— Try it —
In full and without alteration, copy the listing.

(Data provided begins)

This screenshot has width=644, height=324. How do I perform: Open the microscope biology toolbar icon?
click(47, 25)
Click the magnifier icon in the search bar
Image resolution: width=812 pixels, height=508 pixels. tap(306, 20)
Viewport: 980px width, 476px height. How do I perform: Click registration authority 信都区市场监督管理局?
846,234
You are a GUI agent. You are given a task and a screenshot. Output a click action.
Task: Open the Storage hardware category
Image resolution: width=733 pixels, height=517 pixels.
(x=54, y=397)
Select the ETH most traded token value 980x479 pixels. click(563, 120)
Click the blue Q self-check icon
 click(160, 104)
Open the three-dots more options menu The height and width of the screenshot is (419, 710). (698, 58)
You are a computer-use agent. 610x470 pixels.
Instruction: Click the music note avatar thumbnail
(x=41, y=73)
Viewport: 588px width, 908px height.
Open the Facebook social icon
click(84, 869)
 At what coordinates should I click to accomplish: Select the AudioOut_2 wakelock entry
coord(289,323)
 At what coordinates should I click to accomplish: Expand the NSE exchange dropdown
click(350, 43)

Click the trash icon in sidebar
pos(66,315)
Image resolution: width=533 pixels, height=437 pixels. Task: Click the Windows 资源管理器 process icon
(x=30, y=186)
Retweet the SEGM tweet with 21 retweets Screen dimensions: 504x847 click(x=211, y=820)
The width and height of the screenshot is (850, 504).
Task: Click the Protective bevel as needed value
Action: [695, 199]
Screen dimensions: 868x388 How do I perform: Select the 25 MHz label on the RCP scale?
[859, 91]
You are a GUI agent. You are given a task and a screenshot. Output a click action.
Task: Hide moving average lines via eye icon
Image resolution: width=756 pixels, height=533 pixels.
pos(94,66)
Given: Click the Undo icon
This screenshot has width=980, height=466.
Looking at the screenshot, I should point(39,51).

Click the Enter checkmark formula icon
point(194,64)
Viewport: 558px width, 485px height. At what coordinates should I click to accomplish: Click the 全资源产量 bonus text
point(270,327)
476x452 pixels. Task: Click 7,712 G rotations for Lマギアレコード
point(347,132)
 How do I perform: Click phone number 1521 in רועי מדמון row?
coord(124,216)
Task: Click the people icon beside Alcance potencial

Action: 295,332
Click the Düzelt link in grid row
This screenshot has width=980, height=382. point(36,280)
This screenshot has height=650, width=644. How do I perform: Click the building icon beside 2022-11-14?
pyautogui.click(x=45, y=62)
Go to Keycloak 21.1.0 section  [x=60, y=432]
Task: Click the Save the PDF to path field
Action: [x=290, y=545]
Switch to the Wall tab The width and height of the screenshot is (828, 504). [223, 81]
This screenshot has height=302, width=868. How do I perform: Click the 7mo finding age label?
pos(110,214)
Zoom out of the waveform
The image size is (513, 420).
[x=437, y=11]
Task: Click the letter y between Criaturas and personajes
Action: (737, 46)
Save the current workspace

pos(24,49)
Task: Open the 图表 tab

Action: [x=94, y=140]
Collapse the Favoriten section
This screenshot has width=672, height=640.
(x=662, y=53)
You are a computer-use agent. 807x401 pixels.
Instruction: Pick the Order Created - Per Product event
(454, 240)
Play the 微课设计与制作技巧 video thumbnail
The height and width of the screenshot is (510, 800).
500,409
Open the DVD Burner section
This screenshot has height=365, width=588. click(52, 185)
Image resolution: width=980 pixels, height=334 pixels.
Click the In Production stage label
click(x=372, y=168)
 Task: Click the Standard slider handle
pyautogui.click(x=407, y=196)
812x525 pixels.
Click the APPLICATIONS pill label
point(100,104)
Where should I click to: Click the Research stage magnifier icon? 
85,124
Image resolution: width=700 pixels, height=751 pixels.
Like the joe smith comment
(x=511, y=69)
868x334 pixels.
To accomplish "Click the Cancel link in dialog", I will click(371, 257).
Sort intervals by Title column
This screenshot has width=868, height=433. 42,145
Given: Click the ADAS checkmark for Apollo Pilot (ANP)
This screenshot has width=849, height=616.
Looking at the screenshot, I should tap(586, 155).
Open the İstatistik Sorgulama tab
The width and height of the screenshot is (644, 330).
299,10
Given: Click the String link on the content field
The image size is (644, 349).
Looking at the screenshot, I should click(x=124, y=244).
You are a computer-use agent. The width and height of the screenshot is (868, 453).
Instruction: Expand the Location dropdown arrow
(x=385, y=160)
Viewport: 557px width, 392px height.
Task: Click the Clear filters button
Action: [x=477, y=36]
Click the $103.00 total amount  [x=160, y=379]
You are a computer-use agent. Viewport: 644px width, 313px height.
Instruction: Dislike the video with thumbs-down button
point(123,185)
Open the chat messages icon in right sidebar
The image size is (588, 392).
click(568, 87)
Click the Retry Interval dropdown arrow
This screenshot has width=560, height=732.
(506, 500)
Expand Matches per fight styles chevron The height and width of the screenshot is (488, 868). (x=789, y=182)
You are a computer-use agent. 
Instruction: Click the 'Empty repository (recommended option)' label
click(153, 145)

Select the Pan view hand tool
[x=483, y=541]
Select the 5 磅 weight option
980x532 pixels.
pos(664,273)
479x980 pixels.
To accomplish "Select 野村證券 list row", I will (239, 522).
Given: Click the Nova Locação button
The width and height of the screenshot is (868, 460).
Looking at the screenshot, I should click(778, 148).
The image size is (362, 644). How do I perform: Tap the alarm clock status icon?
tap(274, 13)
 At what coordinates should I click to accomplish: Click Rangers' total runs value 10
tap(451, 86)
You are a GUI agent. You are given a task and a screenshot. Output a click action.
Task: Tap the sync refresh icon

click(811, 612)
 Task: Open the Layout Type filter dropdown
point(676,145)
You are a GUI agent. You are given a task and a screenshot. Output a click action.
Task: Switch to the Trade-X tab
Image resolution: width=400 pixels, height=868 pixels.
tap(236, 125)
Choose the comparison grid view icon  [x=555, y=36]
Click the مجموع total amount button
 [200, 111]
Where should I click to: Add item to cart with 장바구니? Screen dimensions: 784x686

(Data provided ends)

— Solution for this problem —
This screenshot has width=644, height=324. How do I perform: Open the microscope biology toolbar icon?
click(47, 25)
Click the magnifier icon in the search bar
Image resolution: width=812 pixels, height=508 pixels. tap(306, 20)
Viewport: 980px width, 476px height. How do I perform: Click registration authority 信都区市场监督管理局?
846,234
You are a GUI agent. You are given a task and a screenshot. Output a click action.
Task: Open the Storage hardware category
Image resolution: width=733 pixels, height=517 pixels.
(x=54, y=397)
Select the ETH most traded token value 980x479 pixels. click(563, 120)
Click the blue Q self-check icon
 click(160, 104)
Open the three-dots more options menu The height and width of the screenshot is (419, 710). (698, 58)
You are a computer-use agent. 610x470 pixels.
Instruction: Click the music note avatar thumbnail
(x=41, y=73)
Viewport: 588px width, 908px height.
Open the Facebook social icon
click(84, 869)
 At what coordinates should I click to accomplish: Select the AudioOut_2 wakelock entry
coord(289,323)
 At what coordinates should I click to accomplish: Expand the NSE exchange dropdown
click(350, 43)

Click the trash icon in sidebar
pos(66,315)
Image resolution: width=533 pixels, height=437 pixels. Task: Click the Windows 资源管理器 process icon
(x=30, y=186)
Retweet the SEGM tweet with 21 retweets Screen dimensions: 504x847 click(x=211, y=820)
The width and height of the screenshot is (850, 504).
Task: Click the Protective bevel as needed value
Action: [695, 199]
Screen dimensions: 868x388 How do I perform: Select the 25 MHz label on the RCP scale?
[859, 91]
You are a GUI agent. You are given a task and a screenshot. Output a click action.
Task: Hide moving average lines via eye icon
Image resolution: width=756 pixels, height=533 pixels.
pos(94,66)
Given: Click the Undo icon
This screenshot has width=980, height=466.
Looking at the screenshot, I should point(39,51).

Click the Enter checkmark formula icon
point(194,64)
Viewport: 558px width, 485px height. At what coordinates should I click to accomplish: Click the 全资源产量 bonus text
point(270,327)
476x452 pixels. Task: Click 7,712 G rotations for Lマギアレコード
point(347,132)
 How do I perform: Click phone number 1521 in רועי מדמון row?
coord(124,216)
Task: Click the people icon beside Alcance potencial

Action: 295,332
Click the Düzelt link in grid row
This screenshot has width=980, height=382. point(36,280)
This screenshot has height=650, width=644. How do I perform: Click the building icon beside 2022-11-14?
pyautogui.click(x=45, y=62)
Go to Keycloak 21.1.0 section  [x=60, y=432]
Task: Click the Save the PDF to path field
Action: [x=290, y=545]
Switch to the Wall tab The width and height of the screenshot is (828, 504). [223, 81]
This screenshot has height=302, width=868. How do I perform: Click the 7mo finding age label?
pos(110,214)
Zoom out of the waveform
The image size is (513, 420).
[x=437, y=11]
Task: Click the letter y between Criaturas and personajes
Action: (737, 46)
Save the current workspace

pos(24,49)
Task: Open the 图表 tab

Action: [x=94, y=140]
Collapse the Favoriten section
This screenshot has width=672, height=640.
(x=662, y=53)
You are a computer-use agent. 807x401 pixels.
Instruction: Pick the Order Created - Per Product event
(454, 240)
Play the 微课设计与制作技巧 video thumbnail
The height and width of the screenshot is (510, 800).
500,409
Open the DVD Burner section
This screenshot has height=365, width=588. click(52, 185)
Image resolution: width=980 pixels, height=334 pixels.
Click the In Production stage label
click(x=372, y=168)
 Task: Click the Standard slider handle
pyautogui.click(x=407, y=196)
812x525 pixels.
Click the APPLICATIONS pill label
point(100,104)
Where should I click to: Click the Research stage magnifier icon? 
85,124
Image resolution: width=700 pixels, height=751 pixels.
Like the joe smith comment
(x=511, y=69)
868x334 pixels.
To accomplish "Click the Cancel link in dialog", I will click(371, 257).
Sort intervals by Title column
This screenshot has width=868, height=433. 42,145
Given: Click the ADAS checkmark for Apollo Pilot (ANP)
This screenshot has width=849, height=616.
Looking at the screenshot, I should tap(586, 155).
Open the İstatistik Sorgulama tab
The width and height of the screenshot is (644, 330).
299,10
Given: Click the String link on the content field
The image size is (644, 349).
Looking at the screenshot, I should click(x=124, y=244).
You are a computer-use agent. The width and height of the screenshot is (868, 453).
Instruction: Expand the Location dropdown arrow
(x=385, y=160)
Viewport: 557px width, 392px height.
Task: Click the Clear filters button
Action: [x=477, y=36]
Click the $103.00 total amount  [x=160, y=379]
You are a computer-use agent. Viewport: 644px width, 313px height.
Instruction: Dislike the video with thumbs-down button
point(123,185)
Open the chat messages icon in right sidebar
The image size is (588, 392).
click(568, 87)
Click the Retry Interval dropdown arrow
This screenshot has width=560, height=732.
(506, 500)
Expand Matches per fight styles chevron The height and width of the screenshot is (488, 868). (x=789, y=182)
You are a computer-use agent. 
Instruction: Click the 'Empty repository (recommended option)' label
click(153, 145)

Select the Pan view hand tool
[x=483, y=541]
Select the 5 磅 weight option
980x532 pixels.
pos(664,273)
479x980 pixels.
To accomplish "Select 野村證券 list row", I will (239, 522).
Given: Click the Nova Locação button
The width and height of the screenshot is (868, 460).
Looking at the screenshot, I should click(778, 148).
The image size is (362, 644). How do I perform: Tap the alarm clock status icon?
tap(274, 13)
 At what coordinates should I click to accomplish: Click Rangers' total runs value 10
tap(451, 86)
You are a GUI agent. You are given a task and a screenshot. Output a click action.
Task: Tap the sync refresh icon

click(811, 612)
 Task: Open the Layout Type filter dropdown
point(676,145)
You are a GUI agent. You are given a task and a screenshot. Output a click action.
Task: Switch to the Trade-X tab
Image resolution: width=400 pixels, height=868 pixels.
tap(236, 125)
Choose the comparison grid view icon  [x=555, y=36]
Click the مجموع total amount button
 [200, 111]
Where should I click to: Add item to cart with 장바구니? Screen dimensions: 784x686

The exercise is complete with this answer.